Putin’s real problem is countries that were once part of the Soviet Union and former tsarist Russia fled to the West (or tried to do so) after the fall of the Berlin Wall in 1989. It is no coincidence that they applied to join NATO first. and subsequent accession to the European Union. NATO, they calculated, would protect them from Moscow. Poland and Hungary may now have difficulties in the EU, testing its values and principles. It is obvious that these games are not being played within NATO. None of the NATO countries that were in the Soviet camp during the Cold War has a second thought about membership. While Putin threatens these nations with invasions, demands a change in NATO statutes and urges their troops to withdraw, they never split the ranks within NATO. “Even Hungarian Prime Minister Viktor Orban, who often gives in to Russia and other dictatorships, would not dream of breaking the rules with NATO.”
“Russia is determined not to lose Ukraine”

“Russia is determined not to lose Ukraine in the same way. In lengthy essays on the Stockholm Center for Eastern European Studies, all six former Swedish ambassadors to Moscow who are still alive see the current conflict as both predictable and inevitable. Some vividly remember how the reformers who collaborated with then-Russian President Boris Yeltsin in the early 1990s, while accepting that the formerly independent parts of the Soviet Union would enjoy sovereignty, somehow waited to remain together for a while. join. When it came to Ukraine, the reformers were completely nostalgic: “We were there at home. . We will need a visa to go to Yalta in the Crimea or to Odessa, where we were born and raised. «” Russia “is more than the” Russian Federation “, we can not really imagine it without Ukraine. “Borders only create conflicts and contradictions.” “They would never have spoken like that about Finland.”

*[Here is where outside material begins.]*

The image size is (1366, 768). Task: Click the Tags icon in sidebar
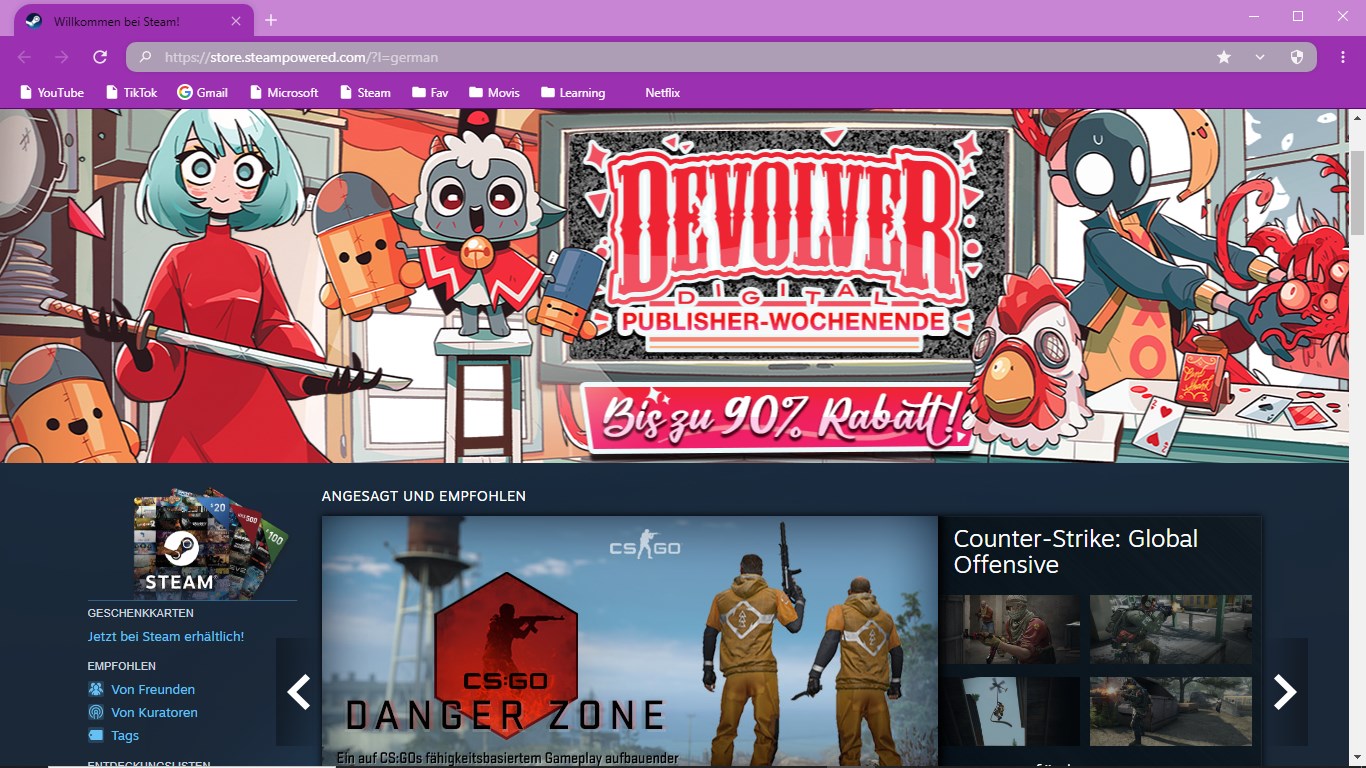click(96, 735)
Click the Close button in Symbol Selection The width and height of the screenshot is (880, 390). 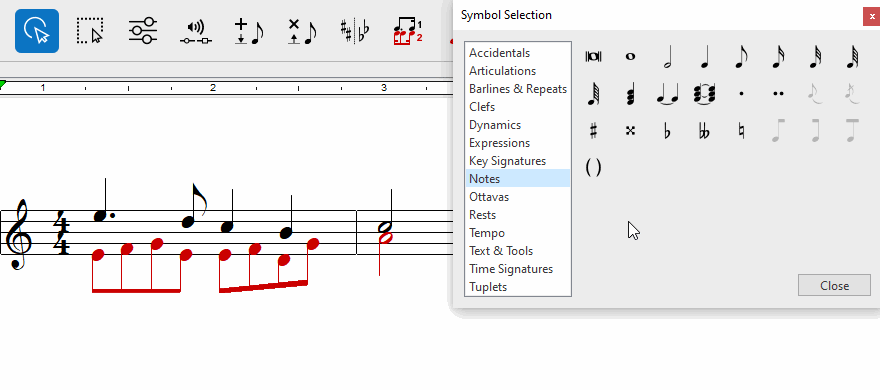coord(834,285)
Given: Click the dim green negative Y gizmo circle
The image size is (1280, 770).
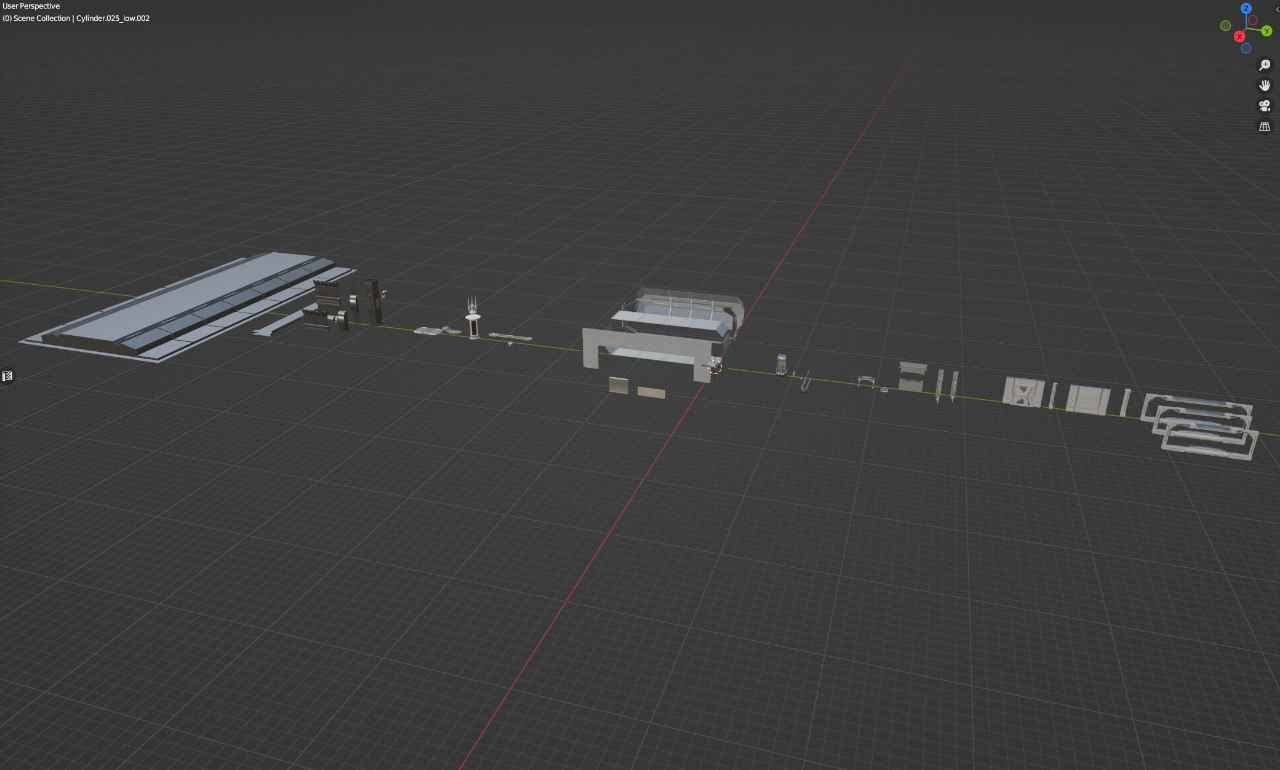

“In those days, it’s interesting that Russian leaders almost never blamed the West for NATO and EU enlargement. Yeltsin seemed to understand that they were not attracted to the West, but rather to the former Soviet satellites. escaping from Russia. He realized that both NATO and the EU were ambiguous about integration into Eastern Europe, but he did not want to deny it — something that is still true today. Yeltsin knew this ambivalence firsthand: He himself spoke of Russia’s accession to the EU for a while, but left when Brussels did not respond. This explains why Yeltsin did not initially accuse the West — but rather Russia — of being too weak to stop its sphere of influence from collapsing. That, of course, has changed now, at least militarily.
Political change in Russia is always dramatic but also superficial. There has never been a real rupture with the past. Former communist elites, including Putin’s intelligence and security services, continue to rule the country. Their mental framework remains unchanged. Perhaps the essence of the West’s problem with Russia is that the West believes that real change is possible, while Russia does not.
Thomas Bertelmann, Sweden’s ambassador to Russia from 2008 to 2012, noted that unlike other 19th-century empires, Russia was never decolonized. The Russian Empire collapsed in 1917, but the Soviet Union extended its life for another 70 years. “Russia,” Bertelmann wrote, “had no identity other than the empire, and the perpetuation of the empire took place and continues to be so important to the regime that it affects both the way the country is governed and the use of its resources.”
The tradition of the empire and the authoritarian tendencies interact and have common roots. They shaped Putin and came to wield decisive influence in Russia today. The current crisis is a result. This cannot be solved by transforming Ukraine into a new Finland. “In the eyes of Moscow, Ukraine is not Finland – and that is exactly the problem.”